What is needed: Using the listing below, extract each line that has the word "arrow" in it.

Data provided:
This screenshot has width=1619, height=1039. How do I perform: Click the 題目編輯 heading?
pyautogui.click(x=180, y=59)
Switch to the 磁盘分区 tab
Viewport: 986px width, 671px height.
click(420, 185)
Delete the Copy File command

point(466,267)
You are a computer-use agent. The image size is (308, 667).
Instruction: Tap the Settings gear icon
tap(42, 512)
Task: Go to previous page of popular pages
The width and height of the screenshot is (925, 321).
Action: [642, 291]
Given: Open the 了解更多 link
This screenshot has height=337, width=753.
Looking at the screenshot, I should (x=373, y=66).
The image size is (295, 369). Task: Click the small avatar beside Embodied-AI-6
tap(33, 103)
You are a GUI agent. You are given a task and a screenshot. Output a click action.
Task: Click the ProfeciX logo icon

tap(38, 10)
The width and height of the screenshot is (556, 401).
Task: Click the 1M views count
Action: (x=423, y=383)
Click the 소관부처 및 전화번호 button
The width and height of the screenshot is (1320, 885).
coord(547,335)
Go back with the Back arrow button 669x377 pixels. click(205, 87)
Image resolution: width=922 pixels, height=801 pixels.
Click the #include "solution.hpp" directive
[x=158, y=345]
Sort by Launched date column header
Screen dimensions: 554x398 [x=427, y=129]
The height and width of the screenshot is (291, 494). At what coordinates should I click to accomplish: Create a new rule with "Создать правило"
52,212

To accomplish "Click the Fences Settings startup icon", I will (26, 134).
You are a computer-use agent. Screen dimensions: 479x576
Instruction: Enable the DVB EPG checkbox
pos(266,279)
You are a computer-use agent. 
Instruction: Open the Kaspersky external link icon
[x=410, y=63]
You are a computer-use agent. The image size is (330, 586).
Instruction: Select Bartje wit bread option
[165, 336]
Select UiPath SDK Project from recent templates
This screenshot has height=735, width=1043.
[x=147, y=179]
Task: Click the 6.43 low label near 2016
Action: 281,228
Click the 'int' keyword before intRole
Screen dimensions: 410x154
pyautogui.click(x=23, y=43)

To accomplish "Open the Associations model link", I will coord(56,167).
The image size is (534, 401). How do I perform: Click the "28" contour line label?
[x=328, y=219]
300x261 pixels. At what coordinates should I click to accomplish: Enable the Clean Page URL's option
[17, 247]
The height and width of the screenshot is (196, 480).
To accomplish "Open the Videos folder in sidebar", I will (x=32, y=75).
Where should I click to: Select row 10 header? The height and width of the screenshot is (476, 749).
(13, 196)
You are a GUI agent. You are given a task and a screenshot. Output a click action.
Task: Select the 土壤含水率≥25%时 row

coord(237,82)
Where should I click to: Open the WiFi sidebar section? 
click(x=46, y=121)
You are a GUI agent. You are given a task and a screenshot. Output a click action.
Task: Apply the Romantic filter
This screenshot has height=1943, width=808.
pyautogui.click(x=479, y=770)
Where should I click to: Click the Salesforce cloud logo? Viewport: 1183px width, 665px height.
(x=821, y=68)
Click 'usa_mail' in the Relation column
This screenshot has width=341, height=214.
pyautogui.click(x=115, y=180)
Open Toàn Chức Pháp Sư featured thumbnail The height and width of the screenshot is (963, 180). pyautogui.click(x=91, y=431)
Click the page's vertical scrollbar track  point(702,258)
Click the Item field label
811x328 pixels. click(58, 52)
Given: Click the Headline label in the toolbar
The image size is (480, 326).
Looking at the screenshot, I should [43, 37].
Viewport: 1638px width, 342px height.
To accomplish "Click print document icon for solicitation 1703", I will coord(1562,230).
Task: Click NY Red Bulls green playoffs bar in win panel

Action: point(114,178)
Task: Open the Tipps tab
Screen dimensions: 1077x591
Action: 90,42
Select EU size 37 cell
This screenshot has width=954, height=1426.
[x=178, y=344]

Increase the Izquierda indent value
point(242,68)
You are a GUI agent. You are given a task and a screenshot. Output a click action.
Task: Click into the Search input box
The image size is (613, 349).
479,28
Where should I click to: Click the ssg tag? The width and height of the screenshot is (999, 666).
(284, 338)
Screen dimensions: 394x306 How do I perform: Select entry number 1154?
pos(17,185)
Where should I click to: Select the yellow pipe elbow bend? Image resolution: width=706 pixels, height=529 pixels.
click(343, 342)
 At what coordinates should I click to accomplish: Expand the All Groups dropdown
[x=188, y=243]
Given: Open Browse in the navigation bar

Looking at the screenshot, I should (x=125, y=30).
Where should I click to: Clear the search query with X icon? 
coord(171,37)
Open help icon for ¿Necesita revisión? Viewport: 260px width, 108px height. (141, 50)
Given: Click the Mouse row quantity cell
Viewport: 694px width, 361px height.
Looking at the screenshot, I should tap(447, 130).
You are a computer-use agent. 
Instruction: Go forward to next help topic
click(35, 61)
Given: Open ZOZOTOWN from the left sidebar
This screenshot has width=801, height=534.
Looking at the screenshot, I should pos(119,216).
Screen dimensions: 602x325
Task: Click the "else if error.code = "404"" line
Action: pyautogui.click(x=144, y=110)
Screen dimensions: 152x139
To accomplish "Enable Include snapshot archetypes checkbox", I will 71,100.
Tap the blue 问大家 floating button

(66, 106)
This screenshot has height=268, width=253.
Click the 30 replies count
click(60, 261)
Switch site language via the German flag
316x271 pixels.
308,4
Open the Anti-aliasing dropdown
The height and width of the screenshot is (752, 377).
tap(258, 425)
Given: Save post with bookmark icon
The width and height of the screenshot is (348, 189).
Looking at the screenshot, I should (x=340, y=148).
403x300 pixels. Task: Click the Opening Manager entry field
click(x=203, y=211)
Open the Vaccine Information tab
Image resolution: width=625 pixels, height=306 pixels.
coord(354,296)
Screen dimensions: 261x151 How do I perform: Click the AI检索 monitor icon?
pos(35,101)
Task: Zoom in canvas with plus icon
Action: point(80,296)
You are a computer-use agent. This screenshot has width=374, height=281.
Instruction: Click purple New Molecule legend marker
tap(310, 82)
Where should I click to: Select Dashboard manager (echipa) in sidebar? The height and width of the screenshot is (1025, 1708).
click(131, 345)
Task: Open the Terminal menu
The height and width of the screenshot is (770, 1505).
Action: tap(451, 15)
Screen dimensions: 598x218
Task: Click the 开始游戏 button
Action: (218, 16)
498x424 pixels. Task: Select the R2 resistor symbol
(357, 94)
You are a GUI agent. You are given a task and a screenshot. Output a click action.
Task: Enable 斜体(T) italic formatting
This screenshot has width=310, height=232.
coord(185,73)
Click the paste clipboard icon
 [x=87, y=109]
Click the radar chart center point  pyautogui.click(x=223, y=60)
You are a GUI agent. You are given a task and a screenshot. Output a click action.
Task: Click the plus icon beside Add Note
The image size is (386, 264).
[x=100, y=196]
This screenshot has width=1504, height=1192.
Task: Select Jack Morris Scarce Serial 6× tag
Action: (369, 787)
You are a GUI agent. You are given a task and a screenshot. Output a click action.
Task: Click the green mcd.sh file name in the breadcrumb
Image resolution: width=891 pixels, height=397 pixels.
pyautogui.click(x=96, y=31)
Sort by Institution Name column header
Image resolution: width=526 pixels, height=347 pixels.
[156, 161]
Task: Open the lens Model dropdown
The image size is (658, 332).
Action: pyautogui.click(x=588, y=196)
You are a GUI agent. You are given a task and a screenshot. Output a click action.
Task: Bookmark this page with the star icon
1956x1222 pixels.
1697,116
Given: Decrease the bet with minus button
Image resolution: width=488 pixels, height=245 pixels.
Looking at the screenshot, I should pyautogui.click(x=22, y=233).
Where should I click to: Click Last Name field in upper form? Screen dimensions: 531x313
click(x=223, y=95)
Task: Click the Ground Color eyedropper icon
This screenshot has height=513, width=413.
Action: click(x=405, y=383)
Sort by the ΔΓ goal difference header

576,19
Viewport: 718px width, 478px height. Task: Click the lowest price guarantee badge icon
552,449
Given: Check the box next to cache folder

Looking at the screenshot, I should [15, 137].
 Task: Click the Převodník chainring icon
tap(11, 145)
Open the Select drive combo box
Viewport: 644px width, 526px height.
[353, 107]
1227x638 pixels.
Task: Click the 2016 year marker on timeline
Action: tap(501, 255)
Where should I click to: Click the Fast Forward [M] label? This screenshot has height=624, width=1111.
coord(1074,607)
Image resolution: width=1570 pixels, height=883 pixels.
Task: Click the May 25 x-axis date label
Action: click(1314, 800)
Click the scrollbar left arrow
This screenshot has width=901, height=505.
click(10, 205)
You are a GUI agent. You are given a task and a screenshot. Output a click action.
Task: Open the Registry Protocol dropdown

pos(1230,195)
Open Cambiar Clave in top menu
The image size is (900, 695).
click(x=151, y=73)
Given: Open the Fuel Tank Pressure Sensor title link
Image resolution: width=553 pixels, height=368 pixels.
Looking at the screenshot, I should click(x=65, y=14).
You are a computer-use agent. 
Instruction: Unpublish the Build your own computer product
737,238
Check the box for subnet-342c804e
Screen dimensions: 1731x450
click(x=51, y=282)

Exercise result:
Go back with the Back arrow button 669x377 pixels. click(205, 87)
Click the scrollbar left arrow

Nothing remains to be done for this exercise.